▶ **WHAT THIS TASK INVOLVES**
The lines to reproduce run from the one containing "Viewport: 1366px width, 768px" through the end of the records below. Reproduce them exactly and add nothing.

▶ **Stored items**
————————

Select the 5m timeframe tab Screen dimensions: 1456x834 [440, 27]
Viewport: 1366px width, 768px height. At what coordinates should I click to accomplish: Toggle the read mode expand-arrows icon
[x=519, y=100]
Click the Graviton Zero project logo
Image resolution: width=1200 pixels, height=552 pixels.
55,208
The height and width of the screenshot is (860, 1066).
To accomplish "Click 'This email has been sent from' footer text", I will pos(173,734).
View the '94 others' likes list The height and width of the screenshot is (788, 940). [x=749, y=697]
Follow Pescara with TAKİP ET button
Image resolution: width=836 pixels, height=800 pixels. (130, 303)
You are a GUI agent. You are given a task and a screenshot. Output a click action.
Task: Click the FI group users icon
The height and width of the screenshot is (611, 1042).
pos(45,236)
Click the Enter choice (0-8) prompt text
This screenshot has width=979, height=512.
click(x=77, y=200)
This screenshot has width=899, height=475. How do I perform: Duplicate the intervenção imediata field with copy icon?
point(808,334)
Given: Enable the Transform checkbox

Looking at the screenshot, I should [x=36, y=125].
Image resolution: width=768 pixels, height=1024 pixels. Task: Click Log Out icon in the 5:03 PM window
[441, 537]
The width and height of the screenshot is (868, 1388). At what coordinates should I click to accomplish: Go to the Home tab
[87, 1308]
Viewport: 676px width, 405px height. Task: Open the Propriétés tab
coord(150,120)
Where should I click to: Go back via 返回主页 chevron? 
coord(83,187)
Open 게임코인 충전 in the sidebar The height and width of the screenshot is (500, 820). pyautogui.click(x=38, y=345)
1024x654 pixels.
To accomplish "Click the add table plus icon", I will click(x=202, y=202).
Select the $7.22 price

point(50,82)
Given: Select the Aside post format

————————

▶ **COMPLETED TASK**
Viewport: 1366px width, 768px height. At what coordinates should I click to accomplish: Toggle the read mode expand-arrows icon
[x=519, y=100]
Click the Graviton Zero project logo
Image resolution: width=1200 pixels, height=552 pixels.
55,208
The height and width of the screenshot is (860, 1066).
To accomplish "Click 'This email has been sent from' footer text", I will pos(173,734).
View the '94 others' likes list The height and width of the screenshot is (788, 940). [x=749, y=697]
Follow Pescara with TAKİP ET button
Image resolution: width=836 pixels, height=800 pixels. (130, 303)
You are a GUI agent. You are given a task and a screenshot. Output a click action.
Task: Click the FI group users icon
The height and width of the screenshot is (611, 1042).
pos(45,236)
Click the Enter choice (0-8) prompt text
This screenshot has width=979, height=512.
click(x=77, y=200)
This screenshot has width=899, height=475. How do I perform: Duplicate the intervenção imediata field with copy icon?
point(808,334)
Given: Enable the Transform checkbox

Looking at the screenshot, I should [x=36, y=125].
Image resolution: width=768 pixels, height=1024 pixels. Task: Click Log Out icon in the 5:03 PM window
[441, 537]
The width and height of the screenshot is (868, 1388). At what coordinates should I click to accomplish: Go to the Home tab
[87, 1308]
Viewport: 676px width, 405px height. Task: Open the Propriétés tab
coord(150,120)
Where should I click to: Go back via 返回主页 chevron? 
coord(83,187)
Open 게임코인 충전 in the sidebar The height and width of the screenshot is (500, 820). pyautogui.click(x=38, y=345)
1024x654 pixels.
To accomplish "Click the add table plus icon", I will click(x=202, y=202).
Select the $7.22 price

point(50,82)
Given: Select the Aside post format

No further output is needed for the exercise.